Write out, word for word and with no pictures, each line below from the one containing "Task: Open the chat bubble icon" through the one containing "This screenshot has width=1024, height=576.", both included, and no other line.

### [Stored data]
"""

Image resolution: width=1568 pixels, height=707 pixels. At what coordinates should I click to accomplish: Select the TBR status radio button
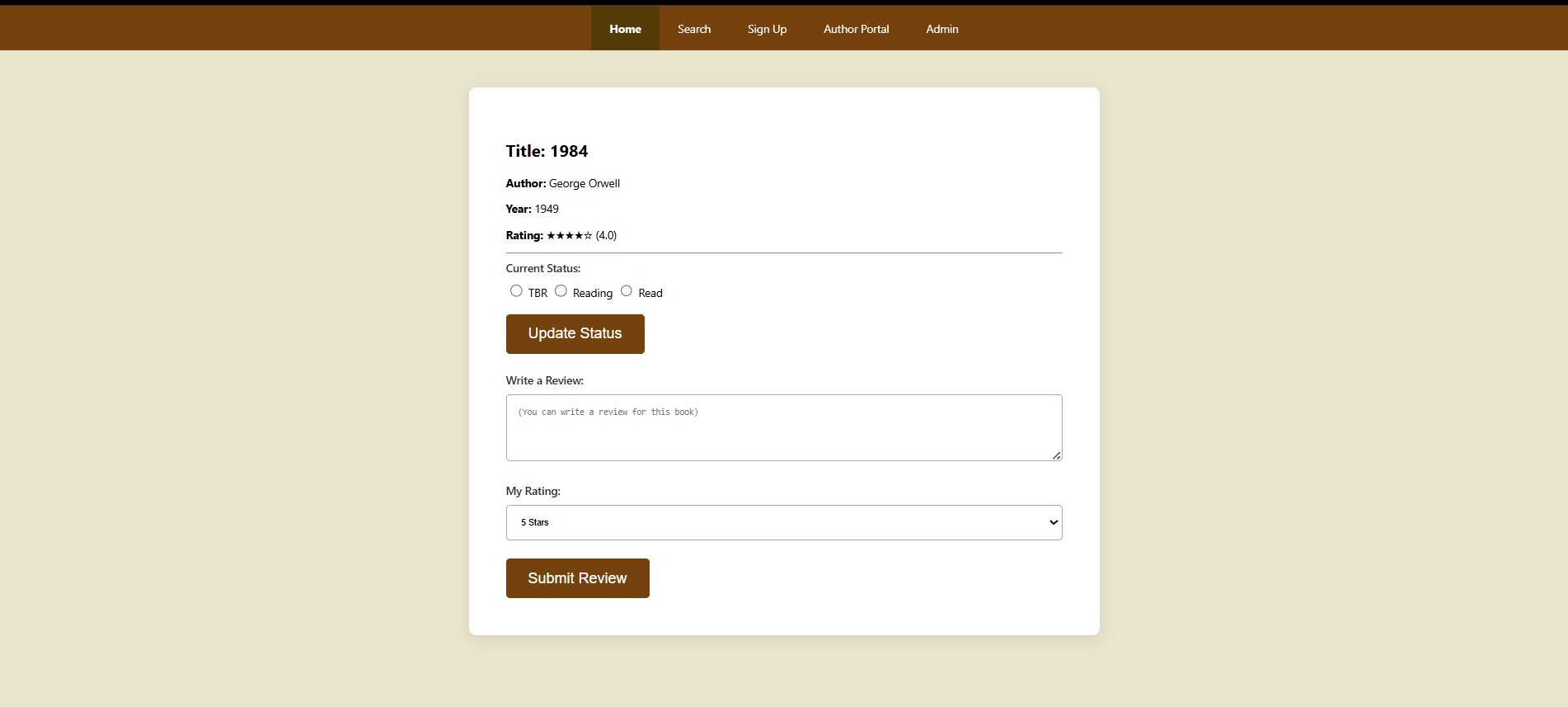click(516, 291)
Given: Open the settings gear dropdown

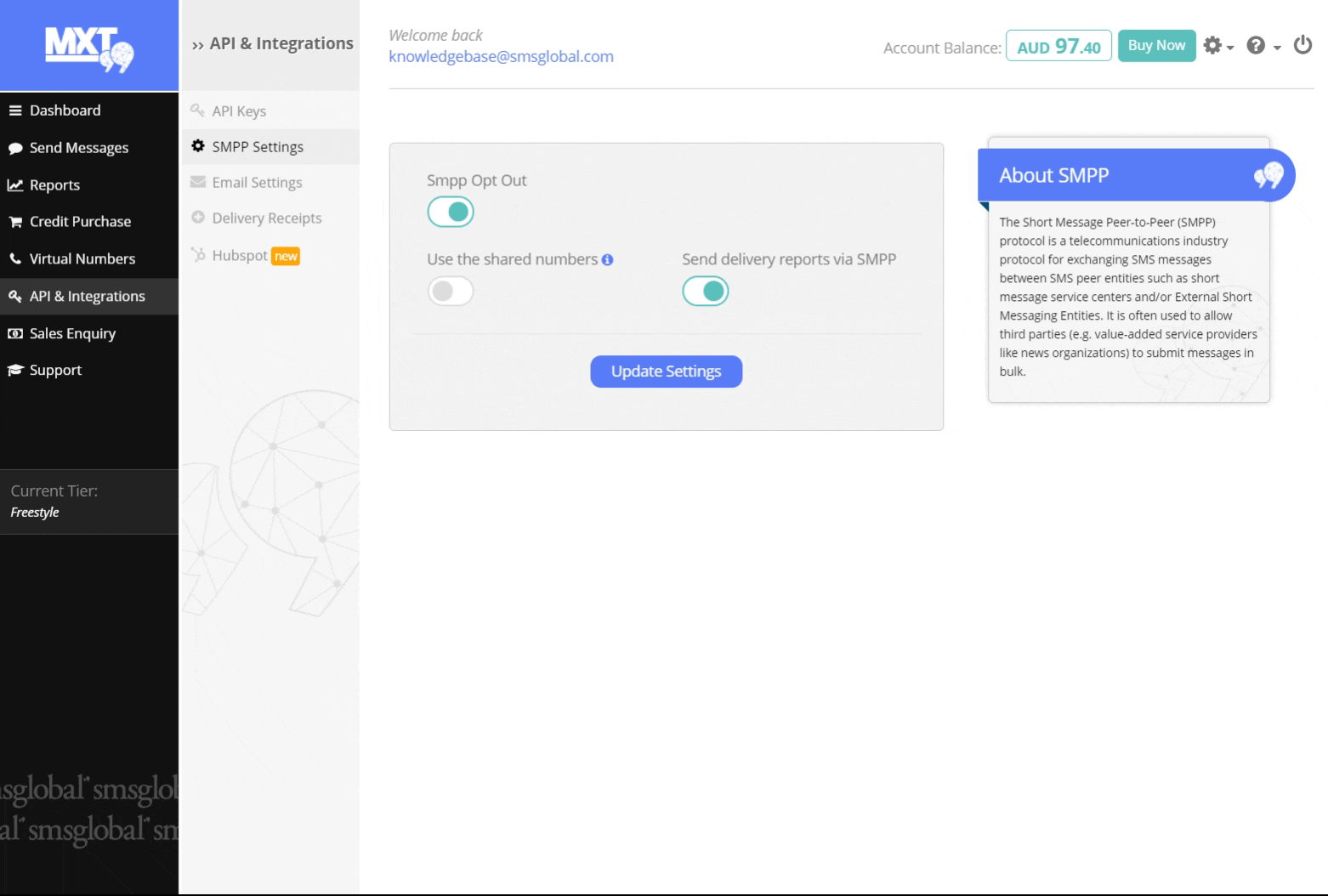Looking at the screenshot, I should [x=1217, y=46].
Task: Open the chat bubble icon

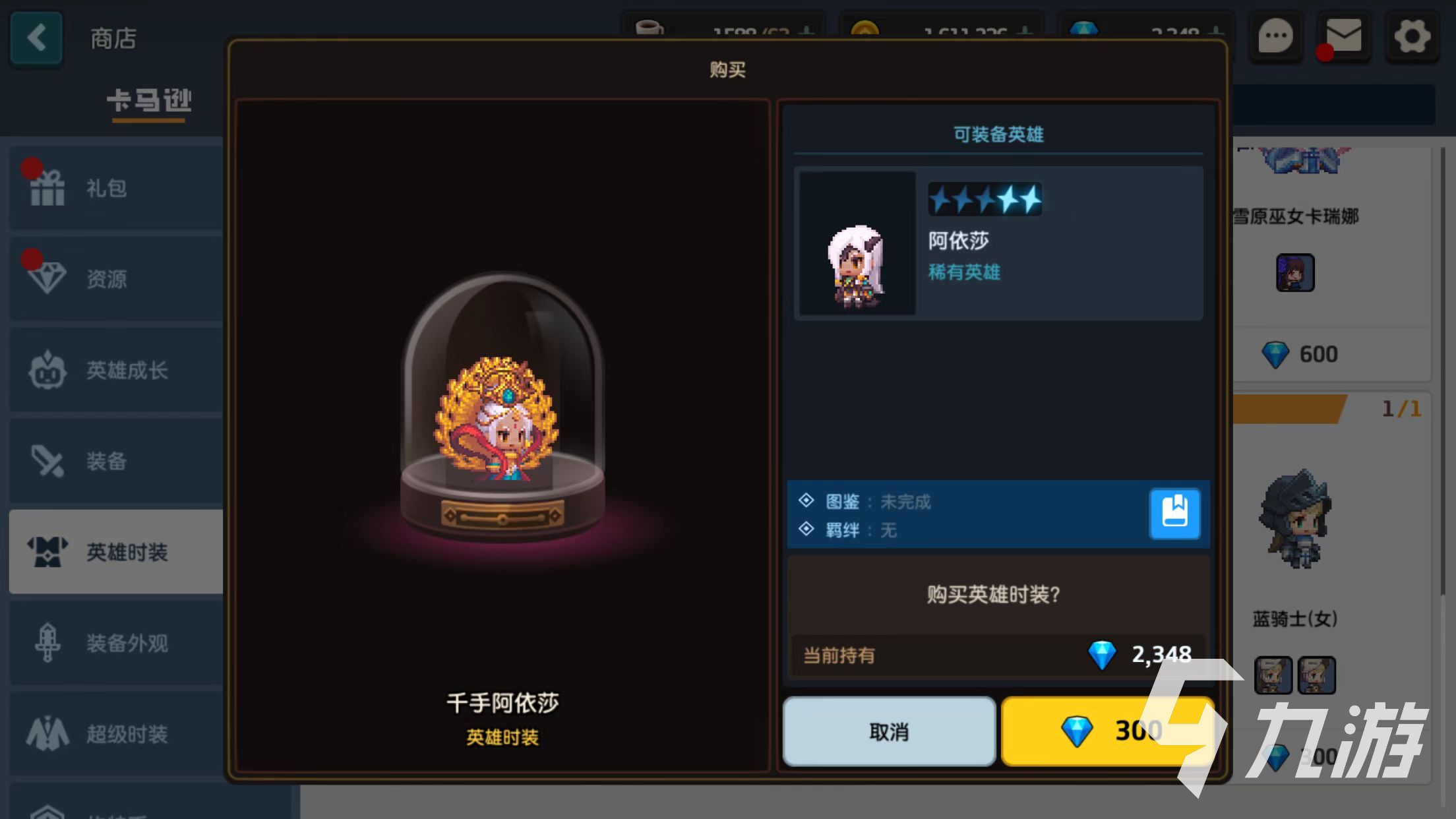Action: (1275, 36)
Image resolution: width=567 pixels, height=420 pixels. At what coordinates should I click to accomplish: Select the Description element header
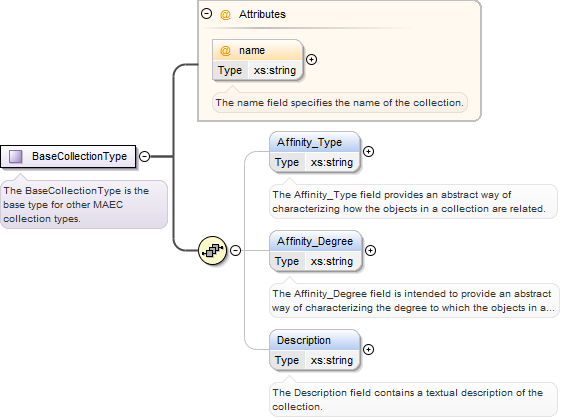click(315, 340)
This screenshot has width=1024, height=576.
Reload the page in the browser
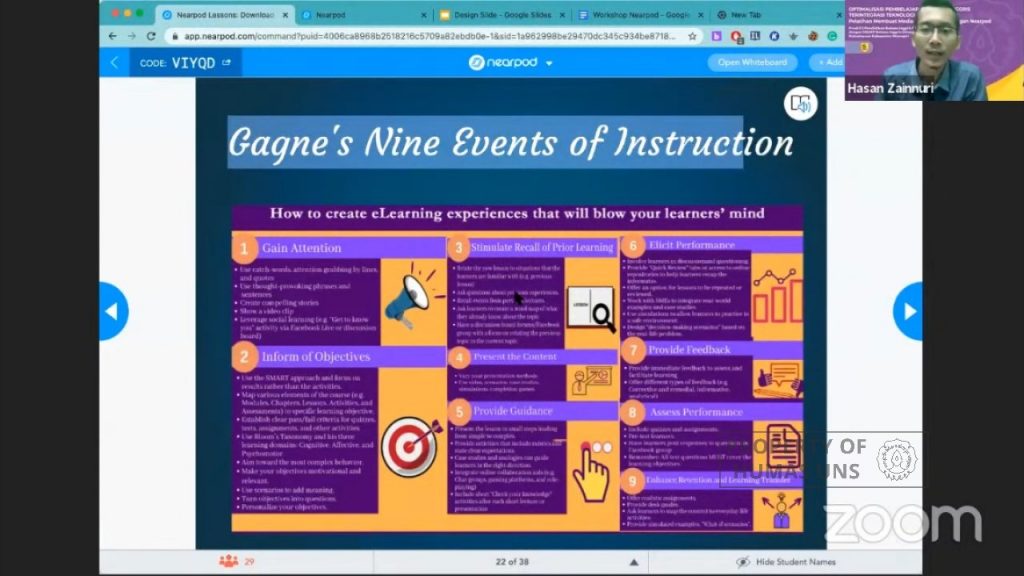click(151, 37)
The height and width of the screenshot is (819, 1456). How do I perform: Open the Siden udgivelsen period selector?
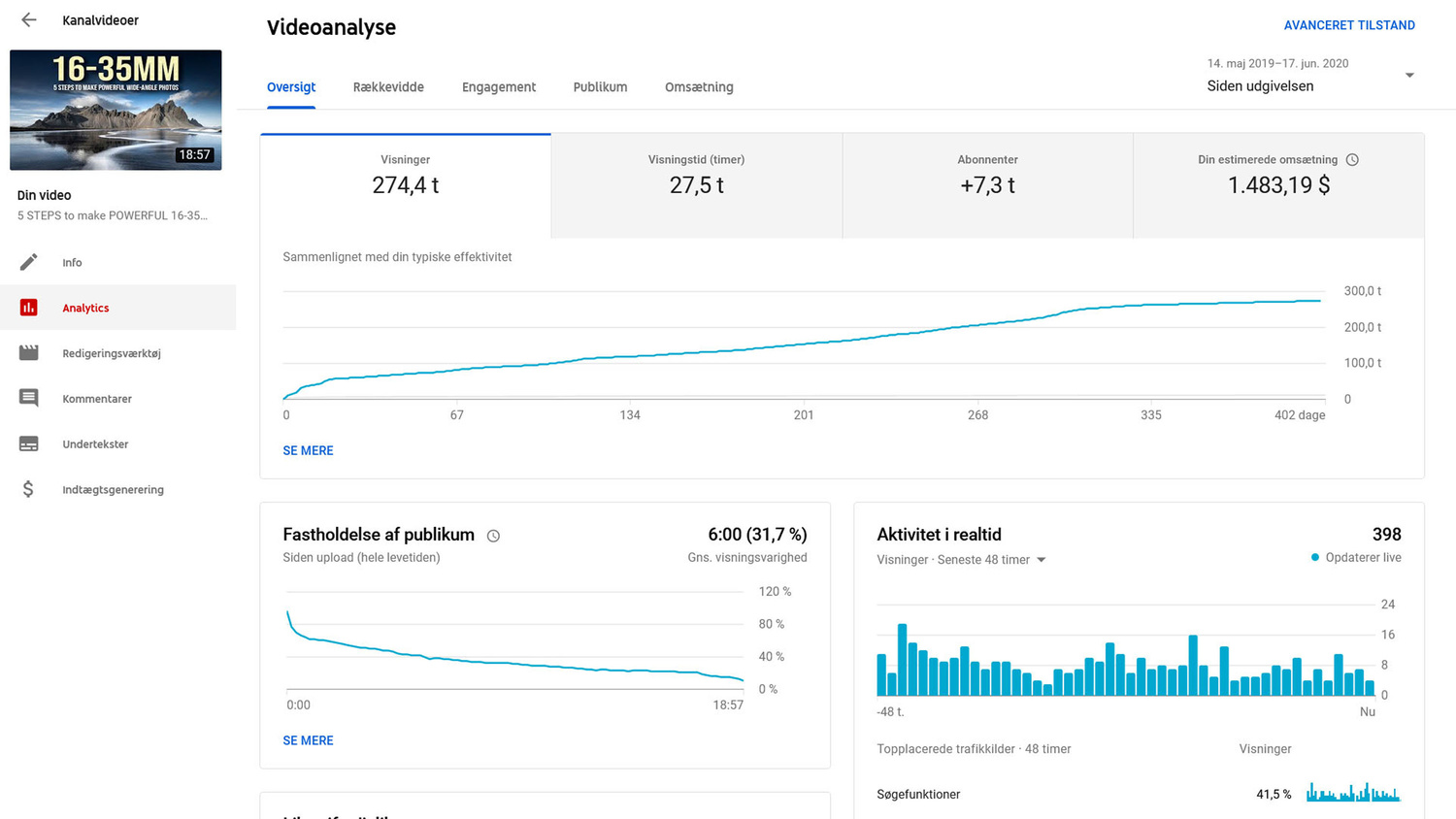tap(1260, 86)
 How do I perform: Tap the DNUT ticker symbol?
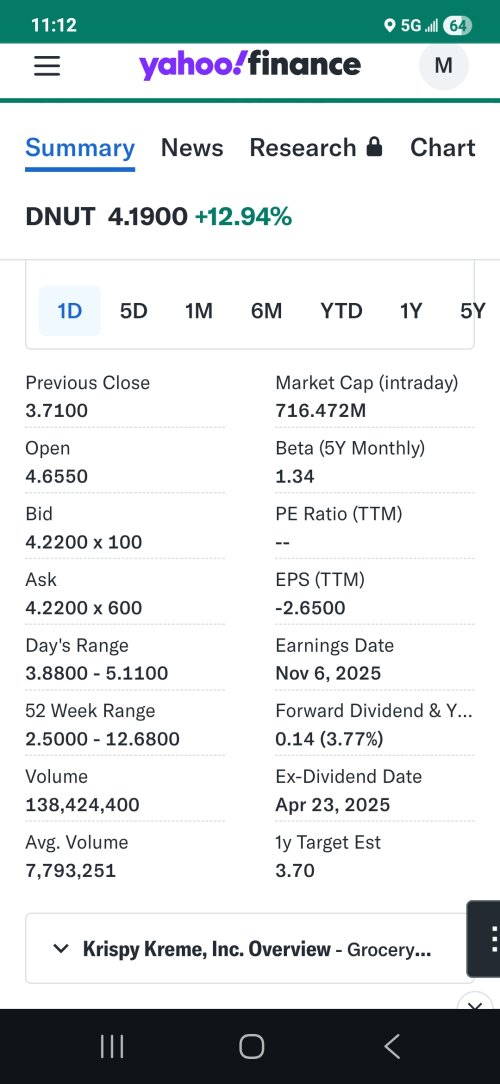[60, 217]
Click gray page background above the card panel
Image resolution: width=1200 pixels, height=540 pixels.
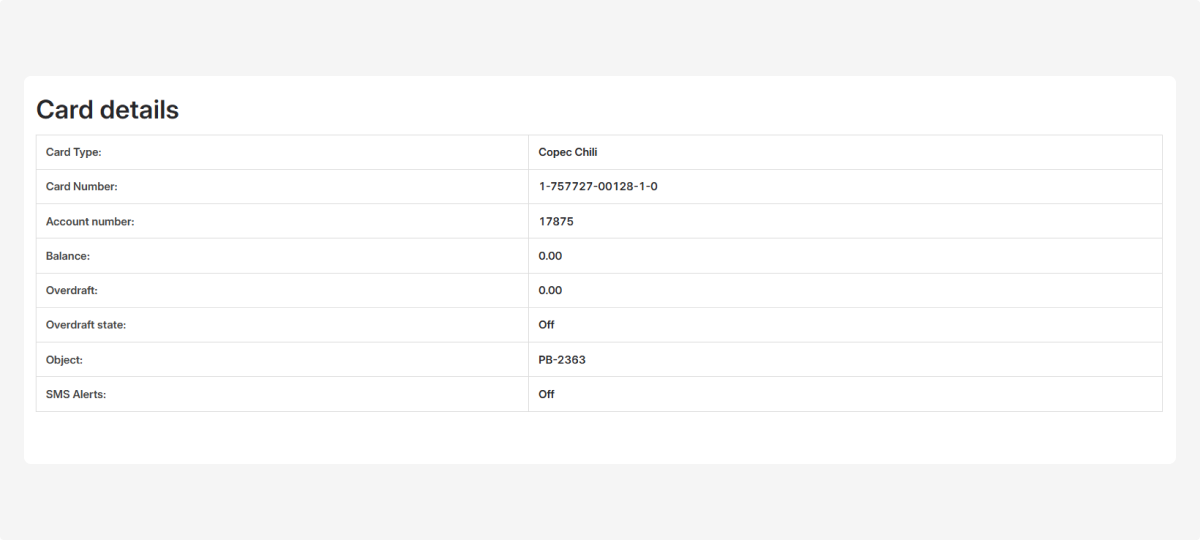600,38
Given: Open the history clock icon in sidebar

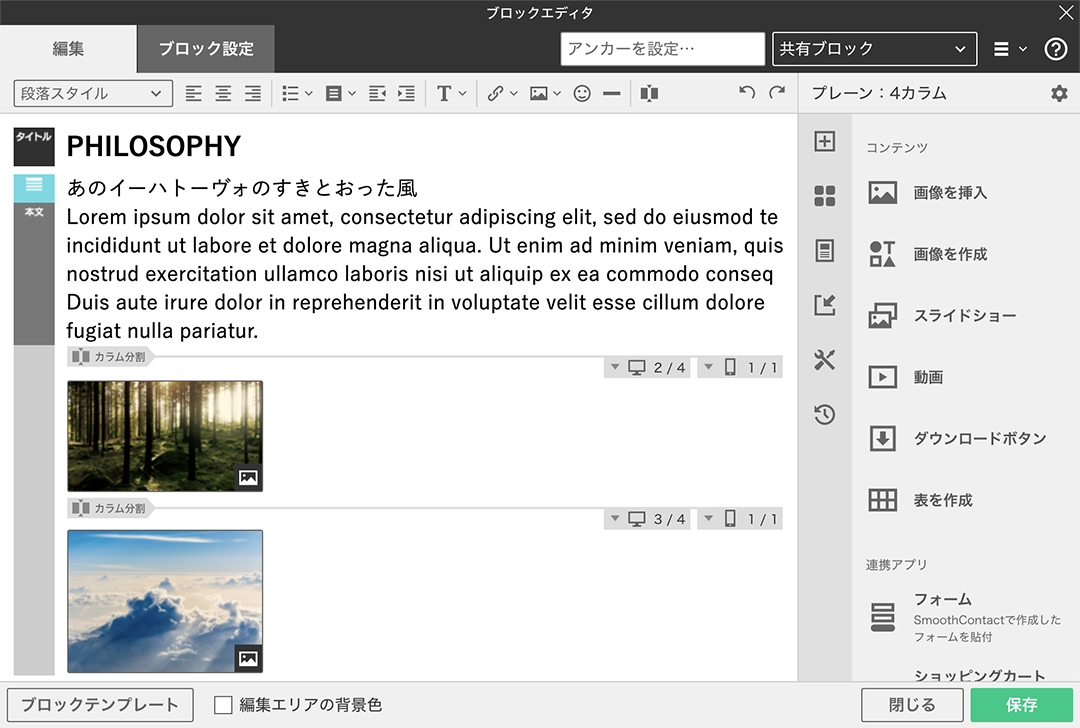Looking at the screenshot, I should tap(824, 414).
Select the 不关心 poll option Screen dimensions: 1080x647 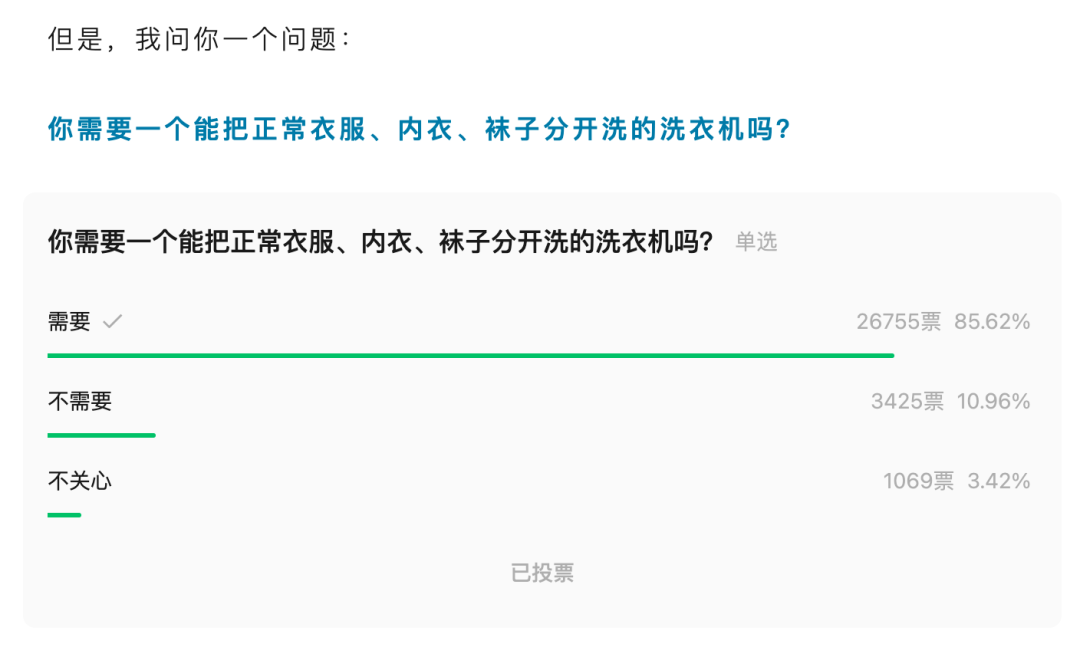[80, 481]
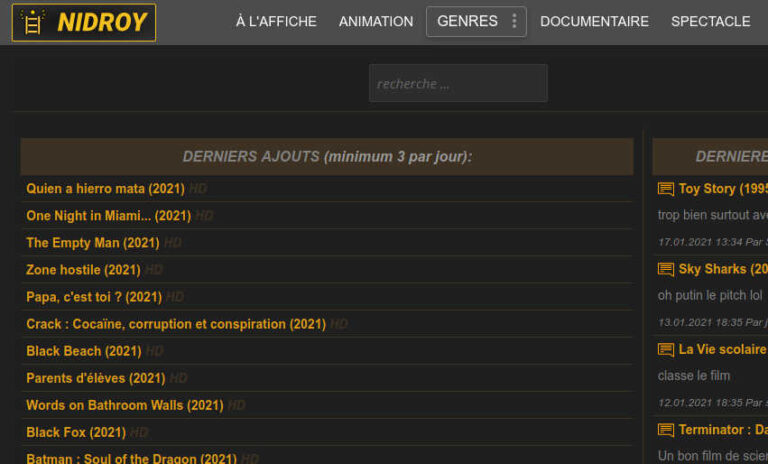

"""

### [Result]
Task: Open the chat bubble icon

Action: (1275, 36)
Image resolution: width=567 pixels, height=420 pixels. At what coordinates should I click to accomplish: Select the Description element header
click(315, 340)
This screenshot has width=1024, height=576.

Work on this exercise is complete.